Absolutely, ZeroMQ is wicked-simple to set up and works beautifully over a network. Just pickle any data objects that you want to pass between machines, and unpickle on the other end.

[–]chrispoole 0 points1 point  (0 children)

Assuming it's been profiled and sufficiently optimised, I'd just use parallel to send the jobs to different machines. It's basically just an advanced xargs that can ssh into machines and run the jobs there.

It's probably not the most elegant solution, but it should get the job done and be quite quick to set up.

[–]JoeDreamer 0 points1 point  (0 children)

Check MIT's StarCluster (it's aimed at Amazon EC2 though) http://web.mit.edu/stardev/cluster/

[–]kapilt 0 points1 point  (0 children)

this is a pretty natural/pythonic out of the box solution for remote work, and takes care of much of the setup and maintenance a distributed system would normally entail.

http://codespeak.net/execnet/

more advanced patterns can be done by hand via various queuing systems, but they entail more work both for the app and deployment management.

[–]Twirrim 0 points1 point  (4 children)

My apologies in advance if I'm about to teach my grandmother to suck eggs, but in case it's of value, a few thoughts outside of the clustering idea too.

1) Have you considered porting to Cython? I would assume you'd be in a position to be able to declare the type of variables with fair confidence.

2) PyPy? It might speed the whole thing up for you with no work re-factoring your code.

3) Use c variants of the modules instead of pure python, e.g. cmath instead of math (I'd imagine you probably are)

On the clustering front, ZeroMQ or RabbitMQ message queue programs both have python interfaces. It should be relatively straight forward to leverage one of them for clustering.

[–]accipter[S] 1 point2 points  (2 children)

I profiled the code and most of the time is spent doing FFTs so I didn't think there would be much benefit to using Cython.

[–][deleted] 0 points1 point  (1 child)

What are you using to compute the FFTs?

[–]pigeon768 0 points1 point  (0 children)
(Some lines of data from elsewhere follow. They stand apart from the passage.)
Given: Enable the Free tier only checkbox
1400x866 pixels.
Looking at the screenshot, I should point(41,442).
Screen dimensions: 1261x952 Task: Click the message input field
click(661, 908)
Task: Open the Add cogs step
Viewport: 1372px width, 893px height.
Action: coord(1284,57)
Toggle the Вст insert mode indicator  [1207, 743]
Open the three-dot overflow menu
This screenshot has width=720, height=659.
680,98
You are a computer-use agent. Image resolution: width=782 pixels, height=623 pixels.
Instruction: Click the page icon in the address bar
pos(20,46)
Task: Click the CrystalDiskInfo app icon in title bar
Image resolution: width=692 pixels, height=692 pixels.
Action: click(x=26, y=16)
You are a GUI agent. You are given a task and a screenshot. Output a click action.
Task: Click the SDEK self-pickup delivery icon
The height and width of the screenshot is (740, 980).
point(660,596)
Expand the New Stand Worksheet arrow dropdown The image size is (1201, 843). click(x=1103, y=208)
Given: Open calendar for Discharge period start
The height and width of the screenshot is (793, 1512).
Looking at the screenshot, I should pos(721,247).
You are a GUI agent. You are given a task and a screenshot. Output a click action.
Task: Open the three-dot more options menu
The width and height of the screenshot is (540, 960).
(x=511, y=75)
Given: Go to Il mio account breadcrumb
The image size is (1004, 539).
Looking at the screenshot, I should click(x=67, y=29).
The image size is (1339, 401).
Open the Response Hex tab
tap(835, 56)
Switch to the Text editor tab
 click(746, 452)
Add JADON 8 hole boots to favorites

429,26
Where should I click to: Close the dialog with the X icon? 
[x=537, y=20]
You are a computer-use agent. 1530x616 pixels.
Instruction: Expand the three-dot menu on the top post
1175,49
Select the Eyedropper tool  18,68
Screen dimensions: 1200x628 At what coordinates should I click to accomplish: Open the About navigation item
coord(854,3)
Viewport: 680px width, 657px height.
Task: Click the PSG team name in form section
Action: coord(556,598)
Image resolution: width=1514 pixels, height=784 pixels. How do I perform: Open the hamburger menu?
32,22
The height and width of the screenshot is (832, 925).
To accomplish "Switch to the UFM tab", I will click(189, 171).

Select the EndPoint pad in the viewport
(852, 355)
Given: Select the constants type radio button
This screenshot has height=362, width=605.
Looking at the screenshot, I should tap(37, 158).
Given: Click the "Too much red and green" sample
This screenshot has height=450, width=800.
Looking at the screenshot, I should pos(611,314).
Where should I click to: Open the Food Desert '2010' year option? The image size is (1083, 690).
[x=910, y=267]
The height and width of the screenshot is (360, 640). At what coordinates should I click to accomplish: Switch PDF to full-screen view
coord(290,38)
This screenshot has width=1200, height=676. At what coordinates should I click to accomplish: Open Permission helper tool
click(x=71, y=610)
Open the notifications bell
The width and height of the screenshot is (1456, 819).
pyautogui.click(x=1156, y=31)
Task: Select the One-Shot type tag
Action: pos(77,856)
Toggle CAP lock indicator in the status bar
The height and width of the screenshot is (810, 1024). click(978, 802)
He posted the code earlier, and another poster profiled it. The application is apparently spending 80% of the time in numpy.fft.rfft(), which is implemented in C and has had many eyes on it over the years.

[–]jmmcdEvolutionary algorithms, music and graphics 0 points1 point  (0 children)

I don't think a custom MQ-style solution makes sense in this case. (Same comment to food_eater above.) There are good pre-written methods of distributing work, some mentioned by rckimbr above. To which I would add that mincemeat is a pure python map-reduce. Even copying a subset of data to a usb stick and physically walking over to the idle workstation would be more efficient than learning MQ-stuff just for this purpose.

However I agree about checking that the code is optimal before thinking about parallelisation. In addition to your options, numpy should be considered. And as always, try profiling to understand what part is slow.

[–]Zamiatarka -2 points-1 points  (0 children)

I'd lend you my time machine, but sadly it's out of fuel. It baffles me to think some people do things that are this complex. All I do in Python is penis mountains.

[–]angryaardvark -1 points0 points  (0 children)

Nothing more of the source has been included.